Llegué a Tailandia con la ONG con la que colaboraba y nada más llegar sentí el calor de la gente que me rodeaba. No querían ser mis amigos, ir de cervezas y salir de fiesta como me había pasado en otros lugares en los que había estado, pero sí querían ayudarme a poder encontrar amigos, encontrar mi hueco allí, y adaptarme lo más rápido posible al nuevo ambiente. Me di cuenta de lo equivocaba que estaba. Siempre me había considerado una persona muy abierta, tolerante hacia todo tipo de personas y situaciones y sin ninguna clase de prejuicios. Intentaba ayudarles en todo lo que podía, intentaba enseñarles cómo éramos en Europa, nuestras tradiciones y maneras de hacer las cosas. La cultura tan increíble que teníamos y como, a pesar de la mala situación económica en la que ahora vivíamos, nos gustaba y estábamos dispuestos a ayudarles en todo.

Y ahí me di cuenta de mi error. Ellos no esperaban que nuestra ayuda como ONG fuera abrirles los ojos a como somos en Europa, a lo civilizados que somos, al igual que tampoco esperaban que les ayudáramos a cambiar y mejorar. No buscaban caridad, no me ayudaban para recibir nada a cambio. Ellos eran conscientes de la ayuda médica que prestábamos en la zona y nos lo agradecían de cuerpo y alma. Pero ello no habían pedido esa ayuda, esa ayuda la habían necesitado por unas situaciones que les venían dadas, por lo que el resto de su mundo era el mundo en el que querían estar.

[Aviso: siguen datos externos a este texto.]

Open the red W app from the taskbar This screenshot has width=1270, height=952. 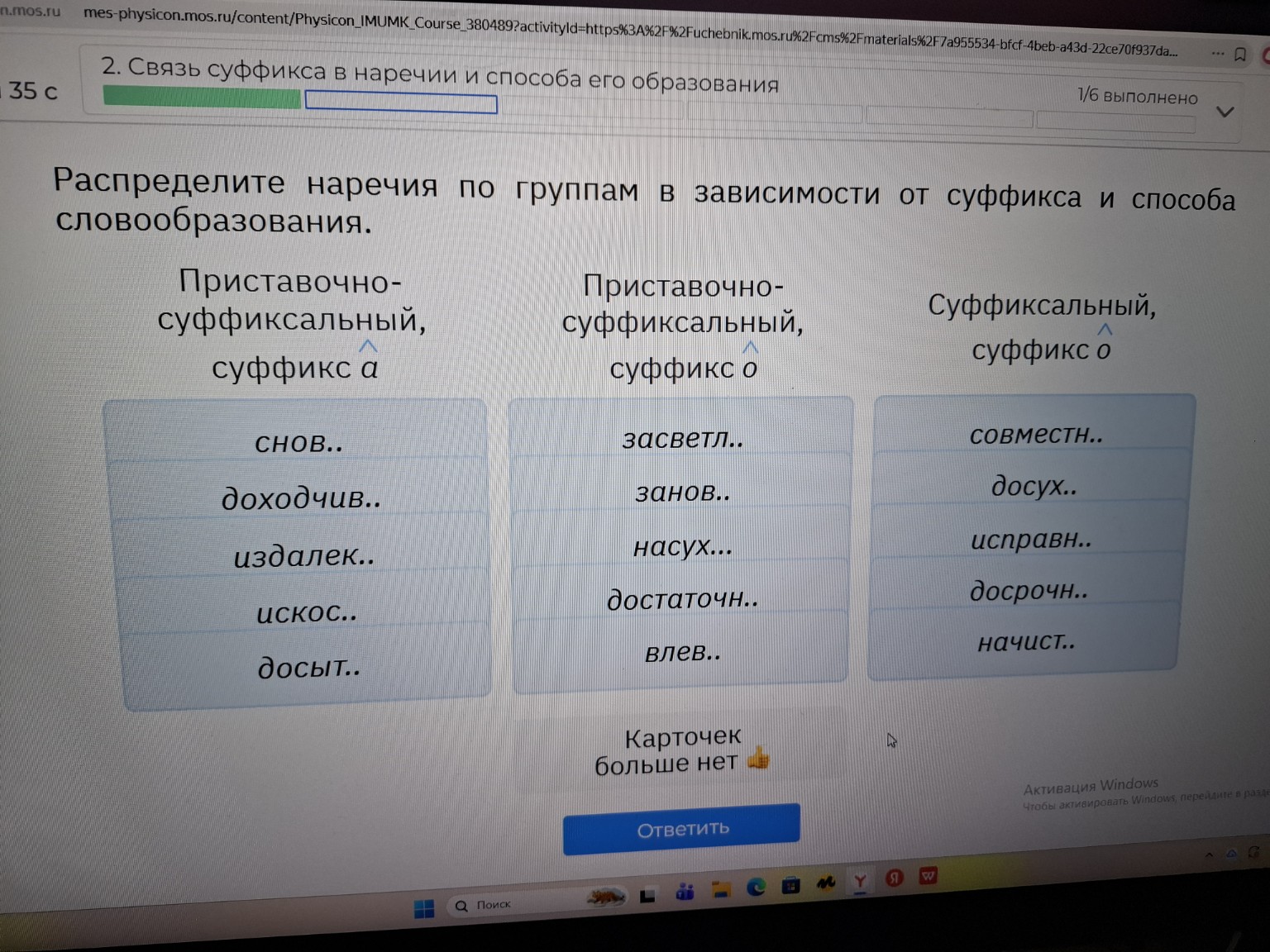(x=929, y=876)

Muchas veces, aunque nos neguemos a aceptarlo, nos gusta clasificar, ordenar todo en un sentido lógico. Nos gusta ver que somos una población normalmente considerada más desarrollada y ver que hay gente que necesita nuestra ayuda. Pero esto suele ser un craso error. La ayuda siempre se tiene que prestar entendiendo por qué viene dada y tratando a las personas de tú a tú. Ellos me enseñaron más en este viaje que yo a ellos, yo simplemente presté un servicio, que desgraciadamente ellos no tenían. Y los prejuicios debería llevárselos el viento.

Todo resulta más fácil de comprender si lo vemos desde la situación contraria. Muchos españoles se sienten ofendidos por tener que pedir ayuda a otros países, consejo o por tener que aceptar que no somos superiores en algunos aspectos. Para que el mundo siga girando en el sentido correcto, debemos ver que la ayuda puede venir de norte a sur, de este a oeste, o al revés.
Que lo importante es saber tanto darla como recibirla en el mejor de los sentidos. Y abrir los ojos y la mente. Porque lo más importante y lo más bonito para progresar es chocarte con nuevas oportunidades más allá de tu propio ombligo.